1 in 7 Adults Eat Right and Exercise

Study: Americans Get Little Exercise, Eat Few Fruits, Veggies

Medically Reviewed by Louise Chang, MD on April 05, 2007
From the WebMD Archives

April 5, 2007 -- As Americans spend billions each year on diet and exercise habits, it seems only a few are exercising at all, a new study shows.

The study shows dismal rates of healthy behaviors among Americans overall, a factor known to contribute to high rates of obesity and chronic illnesses.

Just one in seven U.S. adults reported regular physical activity along with consuming five servings of fruits and vegetables each day. Nearly 17% of men who described themselves as being of mixed ethnicity said they regularly combined both behaviors, compared with 13% of white men.

Seventeen percent of white women reported both healthy eating and exercise, compared with 15% of Hispanics and 13% of African Americans, according to the study, conducted by the CDC.

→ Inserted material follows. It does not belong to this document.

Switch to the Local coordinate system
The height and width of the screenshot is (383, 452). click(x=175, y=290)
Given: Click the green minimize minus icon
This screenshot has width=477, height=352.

“Prevalence of engaging in both behaviors is low among all racial/ethnic populations,” the study concludes.

U.S. dietary guidelines call for adults to get five or more servings of fresh fruits and vegetables per day. Government health recommendations also urge at least 30 minutes of moderate-intensity exercise five days per week or vigorous-intensity exercise at for least 20 minutes three days per week. Moderate-intensity exercise means exercise with some increase in breathing or heart rate; vigorous-intensity exercise means a large increase in breathing.

But Thursday’s study shows that few adults are meeting the goals.

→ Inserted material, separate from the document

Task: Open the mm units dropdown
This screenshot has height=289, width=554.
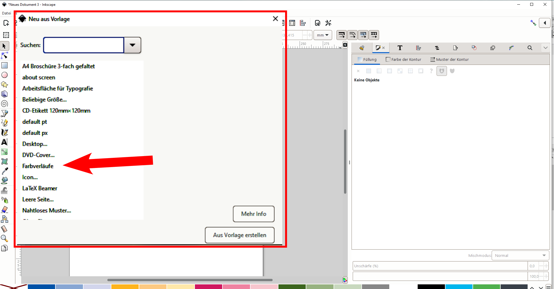Action: coord(323,35)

“No matter what group, the American public isn’t eating enough fruits and vegetables,” says Mary Kay Solera, director of CDC’s fruit and vegetable program and one of the study’s authors.

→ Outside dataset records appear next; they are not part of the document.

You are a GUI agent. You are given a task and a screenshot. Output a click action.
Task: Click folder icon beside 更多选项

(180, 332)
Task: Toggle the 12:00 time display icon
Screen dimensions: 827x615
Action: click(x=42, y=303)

Solera confirms that the study may overestimate actual healthy behaviors because it was based on subjects’ self-reports. Research participants are known to routinely overestimate good behaviors and underestimate bad ones.

“My gosh, we’ve got to do more,” Solera tells WebMD.

“These are two really good behaviors that when combined would do great for reducing the risk of chronic diseases. But how do we get you to do that?” she asks.